◆ SET EXERCISE ◆
Please set out every line of the listing below as a numbered list, leaving out blank lines.

= = = =

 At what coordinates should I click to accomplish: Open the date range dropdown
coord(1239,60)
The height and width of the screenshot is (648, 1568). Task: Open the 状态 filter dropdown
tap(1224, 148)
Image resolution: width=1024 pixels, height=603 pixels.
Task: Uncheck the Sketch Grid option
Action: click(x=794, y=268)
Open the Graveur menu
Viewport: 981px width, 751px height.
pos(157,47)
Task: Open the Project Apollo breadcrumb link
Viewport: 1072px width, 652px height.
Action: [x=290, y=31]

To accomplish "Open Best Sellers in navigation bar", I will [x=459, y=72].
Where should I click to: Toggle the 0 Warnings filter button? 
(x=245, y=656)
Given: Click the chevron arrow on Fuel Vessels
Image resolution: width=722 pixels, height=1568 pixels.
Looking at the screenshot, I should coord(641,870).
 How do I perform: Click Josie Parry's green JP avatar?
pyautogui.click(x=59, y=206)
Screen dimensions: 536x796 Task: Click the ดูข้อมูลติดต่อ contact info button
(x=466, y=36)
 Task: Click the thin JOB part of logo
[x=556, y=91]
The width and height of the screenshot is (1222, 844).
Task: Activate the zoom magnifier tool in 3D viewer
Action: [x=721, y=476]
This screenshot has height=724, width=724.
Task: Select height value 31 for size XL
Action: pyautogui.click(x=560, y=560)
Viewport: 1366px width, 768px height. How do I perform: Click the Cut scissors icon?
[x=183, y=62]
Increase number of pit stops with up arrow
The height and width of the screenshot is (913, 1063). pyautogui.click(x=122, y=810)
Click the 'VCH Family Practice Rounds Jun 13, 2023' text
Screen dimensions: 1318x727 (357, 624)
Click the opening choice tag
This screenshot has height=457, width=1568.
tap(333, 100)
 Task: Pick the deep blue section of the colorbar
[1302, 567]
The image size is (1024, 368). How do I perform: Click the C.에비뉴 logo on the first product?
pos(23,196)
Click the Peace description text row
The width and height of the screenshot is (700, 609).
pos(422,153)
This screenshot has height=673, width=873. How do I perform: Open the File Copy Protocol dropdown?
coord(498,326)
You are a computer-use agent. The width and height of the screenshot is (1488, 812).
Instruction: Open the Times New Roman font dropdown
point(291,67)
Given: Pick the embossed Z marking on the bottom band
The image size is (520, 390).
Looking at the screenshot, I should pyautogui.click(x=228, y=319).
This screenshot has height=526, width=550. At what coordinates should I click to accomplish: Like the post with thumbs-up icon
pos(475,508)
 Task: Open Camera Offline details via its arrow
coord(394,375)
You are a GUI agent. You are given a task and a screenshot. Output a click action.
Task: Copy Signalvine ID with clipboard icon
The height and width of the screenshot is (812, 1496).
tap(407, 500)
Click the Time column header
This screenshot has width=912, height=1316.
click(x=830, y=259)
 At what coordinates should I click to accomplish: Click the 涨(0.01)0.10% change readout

= = = =

◆ COMPLETED EXERCISE ◆
1.  At what coordinates should I click to accomplish: Open the date range dropdown
2. coord(1239,60)
3. The height and width of the screenshot is (648, 1568). Task: Open the 状态 filter dropdown
4. tap(1224, 148)
5. Image resolution: width=1024 pixels, height=603 pixels.
6. Task: Uncheck the Sketch Grid option
7. Action: click(x=794, y=268)
8. Open the Graveur menu
9. Viewport: 981px width, 751px height.
10. pos(157,47)
11. Task: Open the Project Apollo breadcrumb link
12. Viewport: 1072px width, 652px height.
13. Action: [x=290, y=31]
14. To accomplish "Open Best Sellers in navigation bar", I will [x=459, y=72].
15. Where should I click to: Toggle the 0 Warnings filter button? 
16. (x=245, y=656)
17. Given: Click the chevron arrow on Fuel Vessels
18. Image resolution: width=722 pixels, height=1568 pixels.
19. Looking at the screenshot, I should coord(641,870).
20.  How do I perform: Click Josie Parry's green JP avatar?
21. pyautogui.click(x=59, y=206)
22. Screen dimensions: 536x796 Task: Click the ดูข้อมูลติดต่อ contact info button
23. (x=466, y=36)
24.  Task: Click the thin JOB part of logo
25. [x=556, y=91]
26. The width and height of the screenshot is (1222, 844).
27. Task: Activate the zoom magnifier tool in 3D viewer
28. Action: [x=721, y=476]
29. This screenshot has height=724, width=724.
30. Task: Select height value 31 for size XL
31. Action: pyautogui.click(x=560, y=560)
32. Viewport: 1366px width, 768px height. How do I perform: Click the Cut scissors icon?
33. [x=183, y=62]
34. Increase number of pit stops with up arrow
35. The height and width of the screenshot is (913, 1063). pyautogui.click(x=122, y=810)
36. Click the 'VCH Family Practice Rounds Jun 13, 2023' text
37. Screen dimensions: 1318x727 (357, 624)
38. Click the opening choice tag
39. This screenshot has height=457, width=1568.
40. tap(333, 100)
41.  Task: Pick the deep blue section of the colorbar
42. [1302, 567]
43. The image size is (1024, 368). How do I perform: Click the C.에비뉴 logo on the first product?
44. pos(23,196)
45. Click the Peace description text row
46. The width and height of the screenshot is (700, 609).
47. pos(422,153)
48. This screenshot has height=673, width=873. How do I perform: Open the File Copy Protocol dropdown?
49. coord(498,326)
50. You are a computer-use agent. The width and height of the screenshot is (1488, 812).
51. Instruction: Open the Times New Roman font dropdown
52. point(291,67)
53. Given: Pick the embossed Z marking on the bottom band
54. The image size is (520, 390).
55. Looking at the screenshot, I should pyautogui.click(x=228, y=319).
56. This screenshot has height=526, width=550. At what coordinates should I click to accomplish: Like the post with thumbs-up icon
57. pos(475,508)
58.  Task: Open Camera Offline details via its arrow
59. coord(394,375)
60. You are a GUI agent. You are given a task and a screenshot. Output a click action.
61. Task: Copy Signalvine ID with clipboard icon
62. The height and width of the screenshot is (812, 1496).
63. tap(407, 500)
64. Click the Time column header
65. This screenshot has width=912, height=1316.
66. click(x=830, y=259)
67.  At what coordinates should I click to accomplish: Click the 涨(0.01)0.10% change readout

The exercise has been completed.